Multiple spectators at a Loudoun United soccer match last month in Leesburg violated the second-division club’s fan code of conduct, but an investigation into alleged racial epithets targeting a visiting player failed to identify the individuals who took part.

The investigation launched after Mandela Egbo, captain of New York Red Bulls II, an MLS developmental squad, wrote on Twitter that a teammate was subjected to “monkey chants” during a May 18 game at Segra Field. Two Red Bulls players corroborated Egbo’s statement, according to the investigation conducted by Loudoun United and the United Soccer League.

Loudoun United, which is owned by D.C. United, issued an apology to the unidentified Red Bulls player.

“Loudoun United FC would like to offer our sincerest apologies to the member of Red Bulls II who was subjected to this behavior,” it said in a statement, “and we will continue to work diligently to protect all players and guests from such abuse as we do not condone or tolerate any form of discrimination or harassment.”

Any fans later identified for being involved in “discriminatory chanting,” Loudoun United said, would be banned from future games.

The team and league said they interviewed coaches and players from both teams, fans and security personnel. They also reviewed the ESPN Plus footage and additional video.

The probe concluded “while no individual(s) were able to be identified as a part of the discriminatory chanting, Loudoun United FC did find that multiple guests” violated the code of conduct.
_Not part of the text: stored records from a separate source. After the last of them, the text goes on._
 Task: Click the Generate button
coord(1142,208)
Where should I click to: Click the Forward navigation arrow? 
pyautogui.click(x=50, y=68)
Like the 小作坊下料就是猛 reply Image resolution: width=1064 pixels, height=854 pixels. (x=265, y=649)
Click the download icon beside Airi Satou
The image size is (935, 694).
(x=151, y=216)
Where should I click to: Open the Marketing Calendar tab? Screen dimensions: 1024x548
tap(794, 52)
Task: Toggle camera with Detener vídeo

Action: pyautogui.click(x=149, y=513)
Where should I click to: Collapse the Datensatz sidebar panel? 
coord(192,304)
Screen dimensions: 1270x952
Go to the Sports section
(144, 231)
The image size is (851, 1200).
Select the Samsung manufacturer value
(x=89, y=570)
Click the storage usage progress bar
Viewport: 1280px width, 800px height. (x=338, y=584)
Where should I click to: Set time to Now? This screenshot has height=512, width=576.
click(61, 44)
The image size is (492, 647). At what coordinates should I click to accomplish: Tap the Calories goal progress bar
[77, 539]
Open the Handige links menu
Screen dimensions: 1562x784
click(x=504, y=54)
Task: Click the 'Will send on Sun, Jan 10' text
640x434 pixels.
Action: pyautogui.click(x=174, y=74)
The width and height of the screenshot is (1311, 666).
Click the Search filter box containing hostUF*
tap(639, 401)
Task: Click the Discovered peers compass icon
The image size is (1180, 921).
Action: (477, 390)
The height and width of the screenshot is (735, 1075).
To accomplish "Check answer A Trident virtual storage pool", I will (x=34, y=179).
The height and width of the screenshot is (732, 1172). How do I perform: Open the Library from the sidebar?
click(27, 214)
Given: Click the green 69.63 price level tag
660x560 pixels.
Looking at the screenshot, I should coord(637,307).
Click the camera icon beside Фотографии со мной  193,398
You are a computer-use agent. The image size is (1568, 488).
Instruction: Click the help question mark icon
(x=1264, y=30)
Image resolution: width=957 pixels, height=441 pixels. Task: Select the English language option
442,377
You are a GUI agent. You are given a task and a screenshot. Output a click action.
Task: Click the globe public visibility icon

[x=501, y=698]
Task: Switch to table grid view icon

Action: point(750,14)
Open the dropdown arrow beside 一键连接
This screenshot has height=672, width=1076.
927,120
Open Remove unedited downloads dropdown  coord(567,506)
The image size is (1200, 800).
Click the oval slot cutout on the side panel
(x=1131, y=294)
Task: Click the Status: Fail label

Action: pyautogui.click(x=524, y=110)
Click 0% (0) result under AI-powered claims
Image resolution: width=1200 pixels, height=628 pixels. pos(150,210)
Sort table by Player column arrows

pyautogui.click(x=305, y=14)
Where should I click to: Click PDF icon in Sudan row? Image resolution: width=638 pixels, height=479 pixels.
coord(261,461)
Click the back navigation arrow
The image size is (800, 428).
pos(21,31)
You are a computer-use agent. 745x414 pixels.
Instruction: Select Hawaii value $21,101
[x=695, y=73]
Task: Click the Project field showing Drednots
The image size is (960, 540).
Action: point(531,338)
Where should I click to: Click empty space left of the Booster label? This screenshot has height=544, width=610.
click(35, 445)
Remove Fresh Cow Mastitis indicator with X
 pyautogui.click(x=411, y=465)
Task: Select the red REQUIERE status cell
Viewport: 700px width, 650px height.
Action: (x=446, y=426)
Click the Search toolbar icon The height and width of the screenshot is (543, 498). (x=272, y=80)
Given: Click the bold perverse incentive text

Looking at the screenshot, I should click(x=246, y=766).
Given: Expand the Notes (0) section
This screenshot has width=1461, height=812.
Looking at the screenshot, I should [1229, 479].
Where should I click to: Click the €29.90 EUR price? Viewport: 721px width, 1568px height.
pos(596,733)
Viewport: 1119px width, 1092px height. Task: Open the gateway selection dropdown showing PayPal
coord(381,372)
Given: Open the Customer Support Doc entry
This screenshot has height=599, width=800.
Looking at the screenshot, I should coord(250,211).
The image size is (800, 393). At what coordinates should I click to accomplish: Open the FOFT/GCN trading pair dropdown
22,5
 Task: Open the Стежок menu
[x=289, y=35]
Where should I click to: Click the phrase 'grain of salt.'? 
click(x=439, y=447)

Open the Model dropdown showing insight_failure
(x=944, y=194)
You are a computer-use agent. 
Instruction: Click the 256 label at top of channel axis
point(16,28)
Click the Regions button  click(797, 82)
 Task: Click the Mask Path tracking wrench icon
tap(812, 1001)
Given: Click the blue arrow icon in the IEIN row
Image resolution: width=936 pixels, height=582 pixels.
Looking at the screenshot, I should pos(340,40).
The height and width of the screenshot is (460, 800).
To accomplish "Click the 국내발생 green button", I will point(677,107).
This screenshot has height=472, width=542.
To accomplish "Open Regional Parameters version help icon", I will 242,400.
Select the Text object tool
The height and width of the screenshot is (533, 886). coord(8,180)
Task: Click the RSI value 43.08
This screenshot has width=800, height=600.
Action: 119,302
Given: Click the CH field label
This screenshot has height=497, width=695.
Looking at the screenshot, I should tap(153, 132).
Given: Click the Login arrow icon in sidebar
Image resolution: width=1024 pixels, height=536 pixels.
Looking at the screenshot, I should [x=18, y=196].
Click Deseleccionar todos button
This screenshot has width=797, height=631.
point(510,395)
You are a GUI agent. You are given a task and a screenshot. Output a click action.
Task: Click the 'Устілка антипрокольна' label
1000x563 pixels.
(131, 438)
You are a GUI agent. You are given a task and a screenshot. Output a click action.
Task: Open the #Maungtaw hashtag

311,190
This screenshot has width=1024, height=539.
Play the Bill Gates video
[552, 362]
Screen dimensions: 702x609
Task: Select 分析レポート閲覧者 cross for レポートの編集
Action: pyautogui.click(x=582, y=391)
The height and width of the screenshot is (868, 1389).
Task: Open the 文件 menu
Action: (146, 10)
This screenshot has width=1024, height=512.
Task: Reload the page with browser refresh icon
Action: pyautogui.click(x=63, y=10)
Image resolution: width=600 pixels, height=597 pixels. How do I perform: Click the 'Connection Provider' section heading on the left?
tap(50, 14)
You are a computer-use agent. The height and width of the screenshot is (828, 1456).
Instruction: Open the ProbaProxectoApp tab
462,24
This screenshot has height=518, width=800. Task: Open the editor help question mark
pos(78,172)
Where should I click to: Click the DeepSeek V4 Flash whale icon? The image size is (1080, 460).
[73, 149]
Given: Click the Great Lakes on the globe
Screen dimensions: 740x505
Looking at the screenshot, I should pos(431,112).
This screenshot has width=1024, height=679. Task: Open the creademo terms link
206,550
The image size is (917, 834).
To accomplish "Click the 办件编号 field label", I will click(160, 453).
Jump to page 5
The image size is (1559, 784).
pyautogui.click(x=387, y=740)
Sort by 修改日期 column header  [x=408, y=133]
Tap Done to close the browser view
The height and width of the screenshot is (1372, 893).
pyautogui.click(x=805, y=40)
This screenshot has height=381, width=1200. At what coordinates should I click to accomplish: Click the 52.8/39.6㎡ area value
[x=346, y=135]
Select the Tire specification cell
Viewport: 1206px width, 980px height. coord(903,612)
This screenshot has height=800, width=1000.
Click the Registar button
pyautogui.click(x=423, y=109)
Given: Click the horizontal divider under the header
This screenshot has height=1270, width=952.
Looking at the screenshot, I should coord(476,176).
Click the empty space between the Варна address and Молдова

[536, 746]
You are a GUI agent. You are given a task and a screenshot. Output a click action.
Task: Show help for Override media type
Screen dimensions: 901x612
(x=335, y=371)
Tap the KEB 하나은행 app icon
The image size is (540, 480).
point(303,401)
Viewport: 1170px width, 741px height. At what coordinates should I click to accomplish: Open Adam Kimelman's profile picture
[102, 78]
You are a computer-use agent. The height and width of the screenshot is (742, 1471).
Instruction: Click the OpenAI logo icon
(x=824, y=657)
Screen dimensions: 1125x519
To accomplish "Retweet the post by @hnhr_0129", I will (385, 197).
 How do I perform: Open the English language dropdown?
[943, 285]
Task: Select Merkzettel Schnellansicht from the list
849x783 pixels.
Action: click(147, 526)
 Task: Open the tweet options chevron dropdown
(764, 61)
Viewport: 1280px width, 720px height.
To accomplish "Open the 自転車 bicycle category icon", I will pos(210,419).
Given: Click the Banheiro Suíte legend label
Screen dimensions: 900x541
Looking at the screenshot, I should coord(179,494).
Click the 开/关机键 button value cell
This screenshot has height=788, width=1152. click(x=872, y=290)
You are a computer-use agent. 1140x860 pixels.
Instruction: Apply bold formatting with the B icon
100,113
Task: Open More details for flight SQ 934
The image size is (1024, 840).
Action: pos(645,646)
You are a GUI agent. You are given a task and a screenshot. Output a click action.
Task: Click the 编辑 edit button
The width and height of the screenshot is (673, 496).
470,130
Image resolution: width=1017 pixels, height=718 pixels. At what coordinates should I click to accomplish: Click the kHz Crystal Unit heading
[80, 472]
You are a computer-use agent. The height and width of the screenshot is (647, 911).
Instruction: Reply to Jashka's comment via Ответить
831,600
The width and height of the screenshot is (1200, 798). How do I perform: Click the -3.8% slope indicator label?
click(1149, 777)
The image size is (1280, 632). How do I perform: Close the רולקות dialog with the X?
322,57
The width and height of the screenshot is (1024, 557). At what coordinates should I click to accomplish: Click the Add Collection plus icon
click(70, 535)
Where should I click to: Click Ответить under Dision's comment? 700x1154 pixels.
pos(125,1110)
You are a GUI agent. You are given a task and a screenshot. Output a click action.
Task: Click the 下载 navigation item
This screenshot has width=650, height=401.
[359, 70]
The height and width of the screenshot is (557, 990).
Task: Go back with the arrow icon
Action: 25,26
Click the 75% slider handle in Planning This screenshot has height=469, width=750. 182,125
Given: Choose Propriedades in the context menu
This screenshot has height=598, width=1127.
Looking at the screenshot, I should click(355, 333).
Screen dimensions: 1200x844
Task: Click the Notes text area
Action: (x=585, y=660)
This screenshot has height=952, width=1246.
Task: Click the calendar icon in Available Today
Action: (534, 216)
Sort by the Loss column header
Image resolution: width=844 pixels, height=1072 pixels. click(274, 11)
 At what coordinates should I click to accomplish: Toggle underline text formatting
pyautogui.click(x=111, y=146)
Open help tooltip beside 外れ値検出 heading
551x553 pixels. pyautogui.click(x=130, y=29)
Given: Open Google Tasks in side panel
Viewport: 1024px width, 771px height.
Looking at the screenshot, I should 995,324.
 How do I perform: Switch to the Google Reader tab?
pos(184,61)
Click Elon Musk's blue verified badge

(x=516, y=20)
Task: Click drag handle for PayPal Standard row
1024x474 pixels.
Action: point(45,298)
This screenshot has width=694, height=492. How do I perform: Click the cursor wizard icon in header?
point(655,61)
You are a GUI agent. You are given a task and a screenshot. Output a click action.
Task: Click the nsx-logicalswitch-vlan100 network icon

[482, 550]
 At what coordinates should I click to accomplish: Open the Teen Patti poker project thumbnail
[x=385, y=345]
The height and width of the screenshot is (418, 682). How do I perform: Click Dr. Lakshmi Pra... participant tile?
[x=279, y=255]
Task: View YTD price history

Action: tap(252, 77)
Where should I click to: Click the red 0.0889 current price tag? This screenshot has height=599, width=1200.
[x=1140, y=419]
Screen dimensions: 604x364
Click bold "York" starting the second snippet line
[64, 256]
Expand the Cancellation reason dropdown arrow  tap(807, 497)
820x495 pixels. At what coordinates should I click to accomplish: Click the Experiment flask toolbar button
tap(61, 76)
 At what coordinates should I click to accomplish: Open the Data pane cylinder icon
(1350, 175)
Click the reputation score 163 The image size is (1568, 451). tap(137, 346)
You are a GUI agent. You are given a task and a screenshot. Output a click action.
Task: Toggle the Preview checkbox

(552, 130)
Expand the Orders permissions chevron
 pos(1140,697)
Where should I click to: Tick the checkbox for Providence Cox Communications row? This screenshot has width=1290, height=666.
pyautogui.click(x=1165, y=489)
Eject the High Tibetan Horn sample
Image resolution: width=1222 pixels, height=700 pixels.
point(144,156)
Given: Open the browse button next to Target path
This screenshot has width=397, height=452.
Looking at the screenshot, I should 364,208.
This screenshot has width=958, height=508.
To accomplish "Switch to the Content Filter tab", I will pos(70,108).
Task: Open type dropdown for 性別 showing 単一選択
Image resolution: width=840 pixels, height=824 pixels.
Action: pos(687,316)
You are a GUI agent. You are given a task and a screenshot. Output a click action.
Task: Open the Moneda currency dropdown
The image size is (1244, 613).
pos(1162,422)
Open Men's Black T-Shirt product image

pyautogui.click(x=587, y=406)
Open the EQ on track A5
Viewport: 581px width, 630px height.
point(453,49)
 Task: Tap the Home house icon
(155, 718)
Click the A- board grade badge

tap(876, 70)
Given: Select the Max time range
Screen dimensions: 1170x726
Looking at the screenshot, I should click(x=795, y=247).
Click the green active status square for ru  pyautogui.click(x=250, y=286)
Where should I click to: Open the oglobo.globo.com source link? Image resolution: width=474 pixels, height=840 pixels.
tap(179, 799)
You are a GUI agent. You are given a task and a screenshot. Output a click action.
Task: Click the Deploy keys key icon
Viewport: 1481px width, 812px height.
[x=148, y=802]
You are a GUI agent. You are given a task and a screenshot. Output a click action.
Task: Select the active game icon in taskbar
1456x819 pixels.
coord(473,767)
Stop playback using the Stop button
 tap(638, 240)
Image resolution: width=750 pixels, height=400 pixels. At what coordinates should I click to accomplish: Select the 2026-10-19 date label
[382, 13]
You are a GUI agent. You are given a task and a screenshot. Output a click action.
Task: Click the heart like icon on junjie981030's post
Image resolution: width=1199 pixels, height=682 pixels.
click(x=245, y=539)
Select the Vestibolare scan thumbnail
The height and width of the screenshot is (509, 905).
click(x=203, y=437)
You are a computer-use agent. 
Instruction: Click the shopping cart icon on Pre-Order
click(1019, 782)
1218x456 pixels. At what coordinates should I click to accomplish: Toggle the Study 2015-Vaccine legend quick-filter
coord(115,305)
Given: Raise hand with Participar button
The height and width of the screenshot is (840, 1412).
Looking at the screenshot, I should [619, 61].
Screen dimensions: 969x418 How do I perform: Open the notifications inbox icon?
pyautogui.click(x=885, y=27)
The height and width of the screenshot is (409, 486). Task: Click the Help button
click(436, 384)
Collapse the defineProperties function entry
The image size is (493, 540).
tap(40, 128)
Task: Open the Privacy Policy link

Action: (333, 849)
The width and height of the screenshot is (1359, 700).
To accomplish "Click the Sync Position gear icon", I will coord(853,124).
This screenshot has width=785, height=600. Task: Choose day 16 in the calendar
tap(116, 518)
The code cites fighting, throwing objects, attempts to enter the field, political or inciting messages and disorderly behavior, including “foul, sexist, racial, obscene or abusive language or gestures.” A D.C. United spokesman said in this case fans were guilty of disorderly behavior.

The USL sanctioned Loudoun United for a “lack of appropriate safety and security presence in the stands.” Those punishments included a fine and an order to increase security, according to the USL.

Loudoun United said it would take “significant measures” to increase security during matches and also develop more guidelines for supporters who attend events.

Segra Field, a 5,000-seat venue operated by D.C. United, opened in August 2019. It also hosts the Washington Spirit of the National Women’s Soccer League and Old Glory DC, a men’s pro rugby squad.

The Spirit, which also plays at Audi Field in D.C., was scheduled to stage the first of five matches in Leesburg on May 26, but because of a dispute with D.C. United over stadium upgrades, the game against the Houston Dash was moved to Texas. The Spirit will make its Segra Field debut July 2.

Leesburg is also the future home of D.C. United’s training center, which, because of construction delays, will not open until this fall. Loudoun United and the Spirit will use the facility as well.